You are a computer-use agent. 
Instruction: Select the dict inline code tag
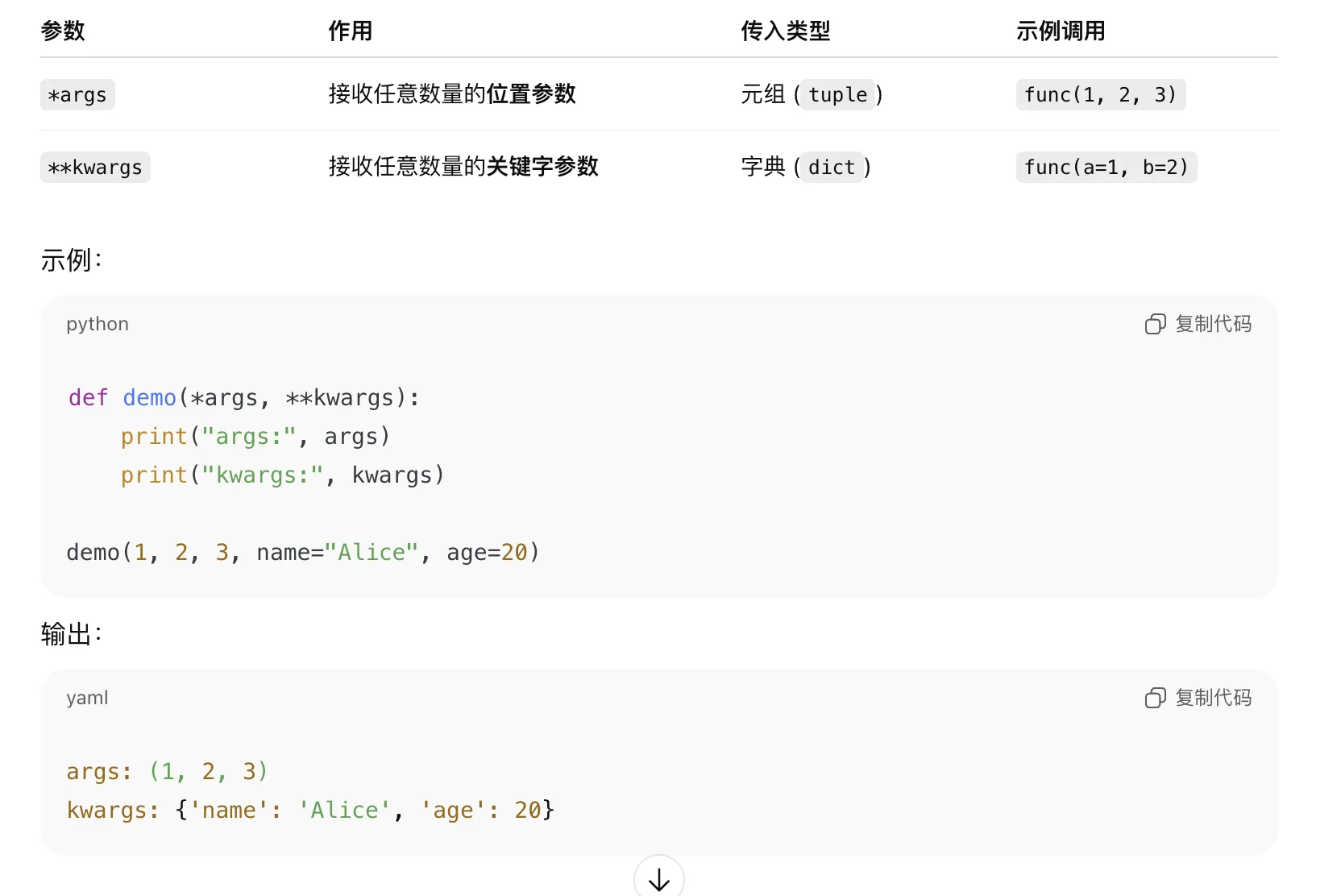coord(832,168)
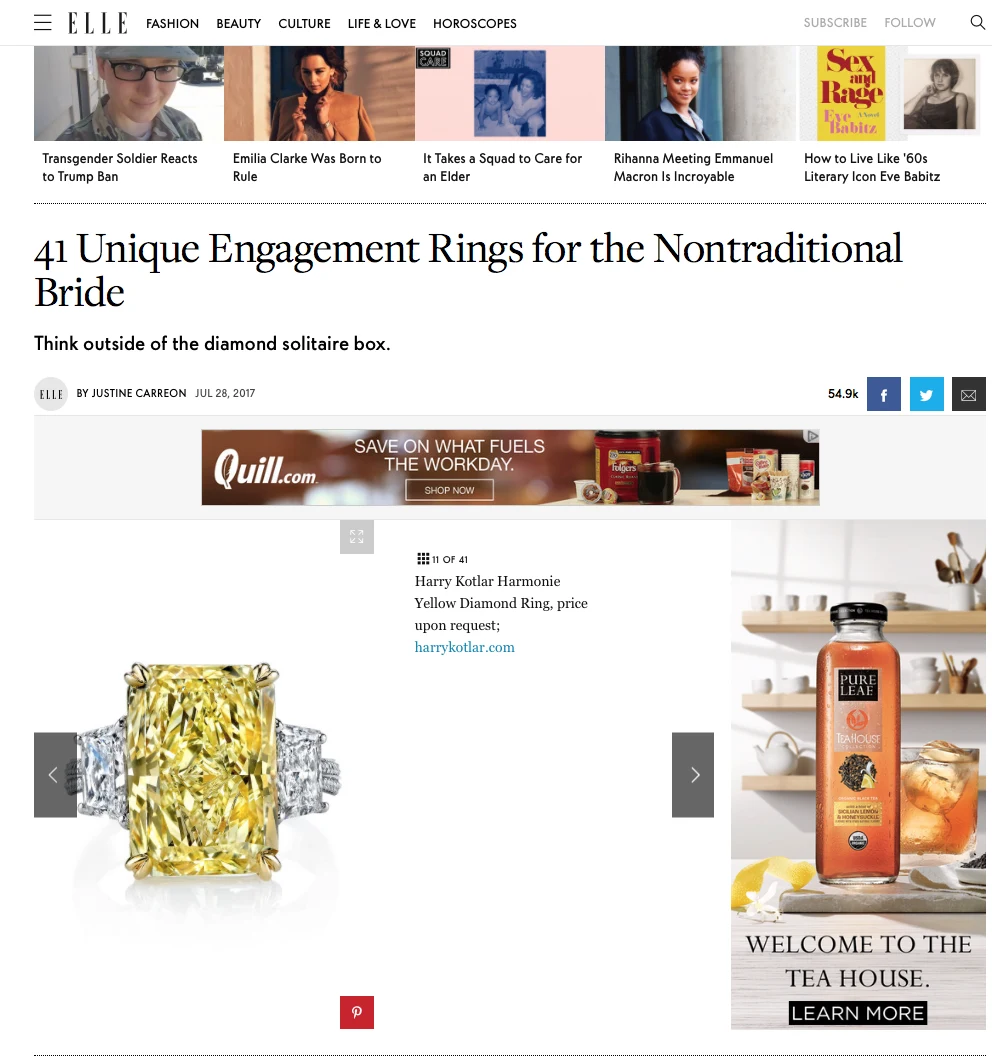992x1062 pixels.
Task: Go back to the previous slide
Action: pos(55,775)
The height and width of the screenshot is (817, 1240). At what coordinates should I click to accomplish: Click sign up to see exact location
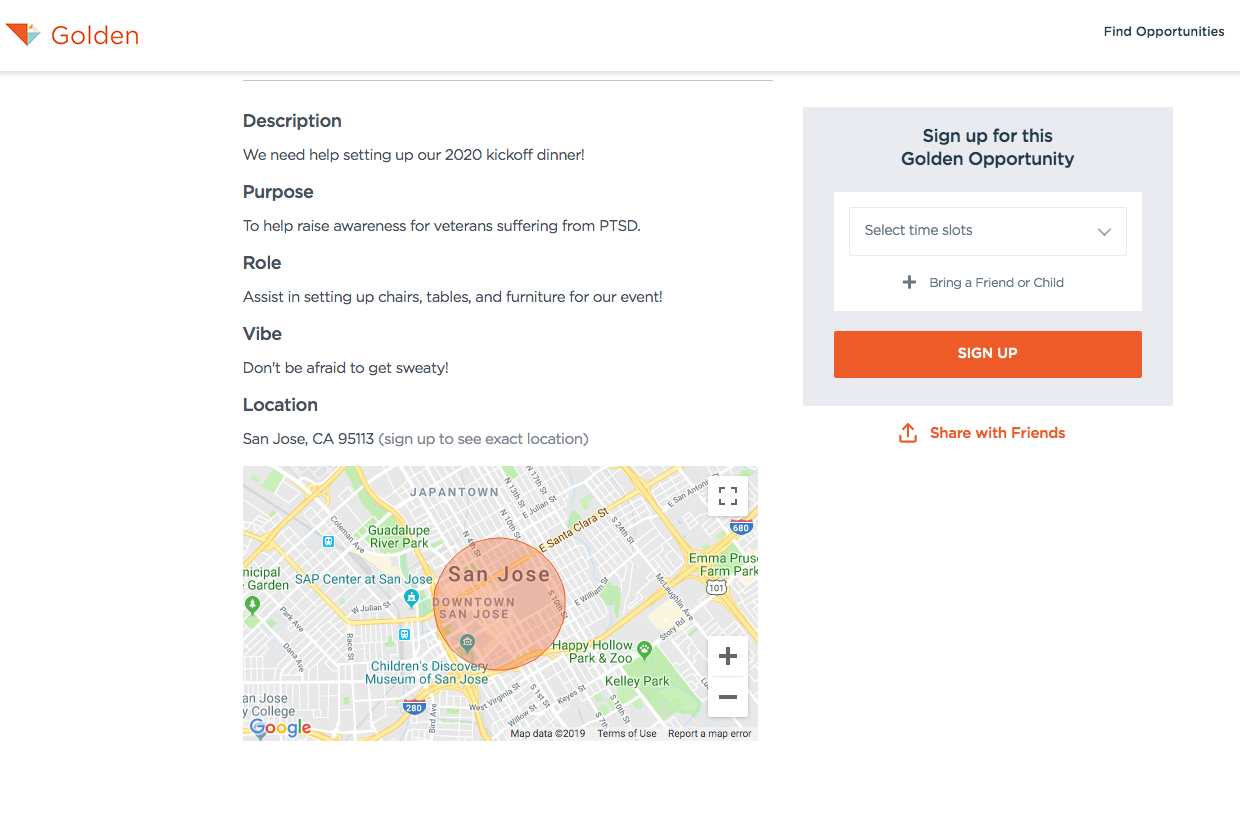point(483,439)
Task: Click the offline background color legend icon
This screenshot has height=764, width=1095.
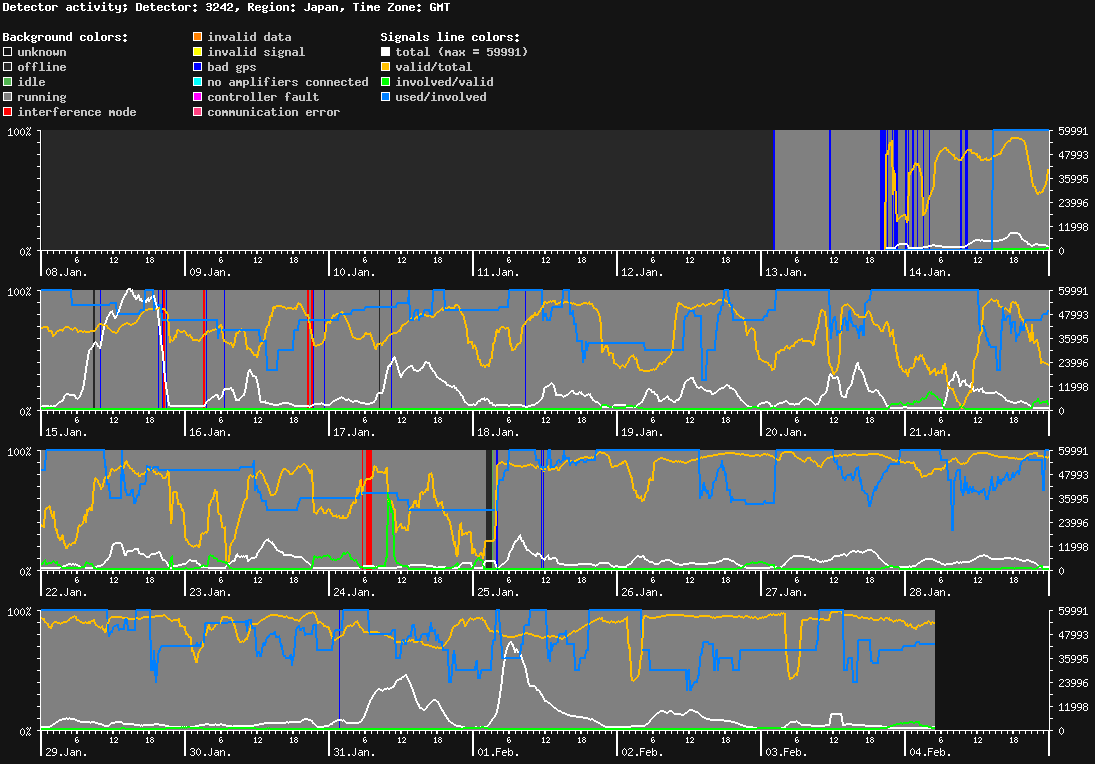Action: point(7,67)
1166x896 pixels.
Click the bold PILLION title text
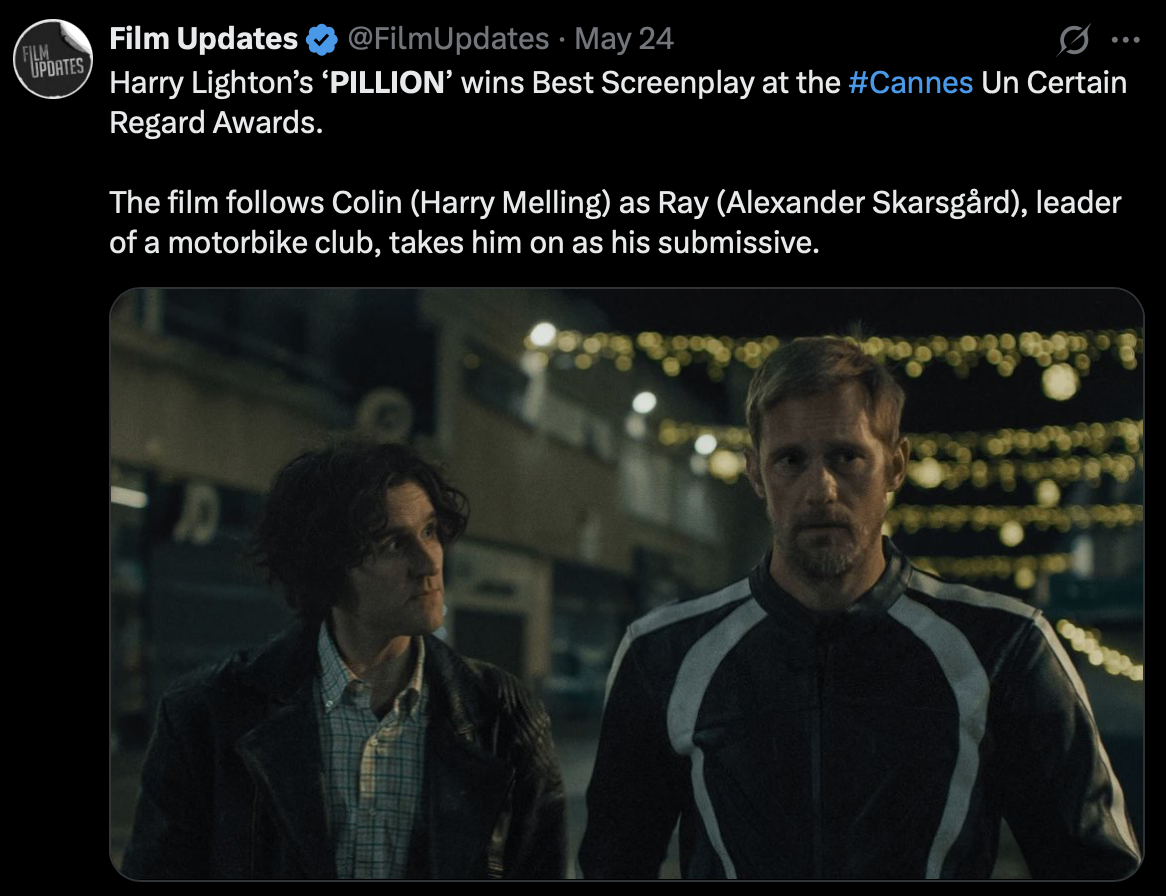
------------------------------
__TASK TO CARRY OUT__. Collect every line above that contains the string "width". Case counts when matching.

__CORRECT OUTPUT__.
The height and width of the screenshot is (817, 1240). At what coordinates should I click to accomplish: Click sign up to see exact location
This screenshot has height=764, width=1095.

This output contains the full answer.